**Exercise requirements**.
Restate the records below word for word, leaving nothing out.
[[ Entries provided open ]]
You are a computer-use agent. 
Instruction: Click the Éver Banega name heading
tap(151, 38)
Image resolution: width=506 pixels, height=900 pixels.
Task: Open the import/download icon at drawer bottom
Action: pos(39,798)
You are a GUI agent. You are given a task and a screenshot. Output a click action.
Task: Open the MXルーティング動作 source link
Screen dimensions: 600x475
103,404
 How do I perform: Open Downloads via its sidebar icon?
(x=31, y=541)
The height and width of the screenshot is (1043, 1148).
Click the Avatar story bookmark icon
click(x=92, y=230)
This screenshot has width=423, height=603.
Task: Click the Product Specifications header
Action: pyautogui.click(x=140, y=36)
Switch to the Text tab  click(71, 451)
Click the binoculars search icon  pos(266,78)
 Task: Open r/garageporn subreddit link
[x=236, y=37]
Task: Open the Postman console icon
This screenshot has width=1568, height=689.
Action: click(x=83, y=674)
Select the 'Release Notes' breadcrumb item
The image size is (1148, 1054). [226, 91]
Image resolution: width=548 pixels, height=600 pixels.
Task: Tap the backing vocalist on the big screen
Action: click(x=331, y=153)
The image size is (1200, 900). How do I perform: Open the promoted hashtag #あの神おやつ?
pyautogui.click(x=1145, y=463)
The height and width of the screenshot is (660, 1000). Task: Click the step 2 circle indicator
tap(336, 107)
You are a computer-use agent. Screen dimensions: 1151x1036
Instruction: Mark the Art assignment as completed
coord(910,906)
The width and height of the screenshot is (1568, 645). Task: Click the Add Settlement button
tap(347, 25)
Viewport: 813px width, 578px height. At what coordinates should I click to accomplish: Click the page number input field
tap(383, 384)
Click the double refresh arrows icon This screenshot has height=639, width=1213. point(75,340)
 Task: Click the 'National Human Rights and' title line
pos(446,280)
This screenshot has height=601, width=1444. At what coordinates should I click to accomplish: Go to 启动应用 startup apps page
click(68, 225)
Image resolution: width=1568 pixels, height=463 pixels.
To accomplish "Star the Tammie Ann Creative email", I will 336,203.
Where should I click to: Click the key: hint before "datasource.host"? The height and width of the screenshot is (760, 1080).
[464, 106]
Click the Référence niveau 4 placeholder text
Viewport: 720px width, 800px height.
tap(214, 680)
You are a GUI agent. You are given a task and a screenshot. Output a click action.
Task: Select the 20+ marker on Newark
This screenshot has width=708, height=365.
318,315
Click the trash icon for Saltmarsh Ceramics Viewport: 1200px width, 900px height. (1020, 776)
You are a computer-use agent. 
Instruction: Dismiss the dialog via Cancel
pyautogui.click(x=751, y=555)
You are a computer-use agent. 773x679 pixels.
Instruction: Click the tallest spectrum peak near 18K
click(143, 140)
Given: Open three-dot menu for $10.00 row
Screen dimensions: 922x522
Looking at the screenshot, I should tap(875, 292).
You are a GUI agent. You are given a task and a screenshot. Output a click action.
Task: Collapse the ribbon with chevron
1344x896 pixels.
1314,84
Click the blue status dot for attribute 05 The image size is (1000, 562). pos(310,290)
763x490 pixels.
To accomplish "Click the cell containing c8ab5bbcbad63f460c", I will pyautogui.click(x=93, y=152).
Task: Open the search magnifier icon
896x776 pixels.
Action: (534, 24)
[[ Entries provided closed ]]
**Answer below**.
You are a computer-use agent. 
Instruction: Click the Éver Banega name heading
tap(151, 38)
Image resolution: width=506 pixels, height=900 pixels.
Task: Open the import/download icon at drawer bottom
Action: pos(39,798)
You are a GUI agent. You are given a task and a screenshot. Output a click action.
Task: Open the MXルーティング動作 source link
Screen dimensions: 600x475
103,404
 How do I perform: Open Downloads via its sidebar icon?
(x=31, y=541)
The height and width of the screenshot is (1043, 1148).
Click the Avatar story bookmark icon
click(x=92, y=230)
This screenshot has width=423, height=603.
Task: Click the Product Specifications header
Action: pyautogui.click(x=140, y=36)
Switch to the Text tab  click(71, 451)
Click the binoculars search icon  pos(266,78)
 Task: Open r/garageporn subreddit link
[x=236, y=37]
Task: Open the Postman console icon
This screenshot has width=1568, height=689.
Action: click(x=83, y=674)
Select the 'Release Notes' breadcrumb item
The image size is (1148, 1054). [226, 91]
Image resolution: width=548 pixels, height=600 pixels.
Task: Tap the backing vocalist on the big screen
Action: click(x=331, y=153)
The image size is (1200, 900). How do I perform: Open the promoted hashtag #あの神おやつ?
pyautogui.click(x=1145, y=463)
The height and width of the screenshot is (660, 1000). Task: Click the step 2 circle indicator
tap(336, 107)
You are a computer-use agent. Screen dimensions: 1151x1036
Instruction: Mark the Art assignment as completed
coord(910,906)
The width and height of the screenshot is (1568, 645). Task: Click the Add Settlement button
tap(347, 25)
Viewport: 813px width, 578px height. At what coordinates should I click to accomplish: Click the page number input field
tap(383, 384)
Click the double refresh arrows icon This screenshot has height=639, width=1213. point(75,340)
 Task: Click the 'National Human Rights and' title line
pos(446,280)
This screenshot has height=601, width=1444. At what coordinates should I click to accomplish: Go to 启动应用 startup apps page
click(68, 225)
Image resolution: width=1568 pixels, height=463 pixels.
To accomplish "Star the Tammie Ann Creative email", I will 336,203.
Where should I click to: Click the key: hint before "datasource.host"? The height and width of the screenshot is (760, 1080).
[464, 106]
Click the Référence niveau 4 placeholder text
Viewport: 720px width, 800px height.
tap(214, 680)
You are a GUI agent. You are given a task and a screenshot. Output a click action.
Task: Select the 20+ marker on Newark
This screenshot has width=708, height=365.
318,315
Click the trash icon for Saltmarsh Ceramics Viewport: 1200px width, 900px height. (1020, 776)
You are a computer-use agent. 
Instruction: Dismiss the dialog via Cancel
pyautogui.click(x=751, y=555)
You are a computer-use agent. 773x679 pixels.
Instruction: Click the tallest spectrum peak near 18K
click(143, 140)
Given: Open three-dot menu for $10.00 row
Screen dimensions: 922x522
Looking at the screenshot, I should tap(875, 292).
You are a GUI agent. You are given a task and a screenshot. Output a click action.
Task: Collapse the ribbon with chevron
1344x896 pixels.
1314,84
Click the blue status dot for attribute 05 The image size is (1000, 562). pos(310,290)
763x490 pixels.
To accomplish "Click the cell containing c8ab5bbcbad63f460c", I will pyautogui.click(x=93, y=152).
Task: Open the search magnifier icon
896x776 pixels.
Action: (534, 24)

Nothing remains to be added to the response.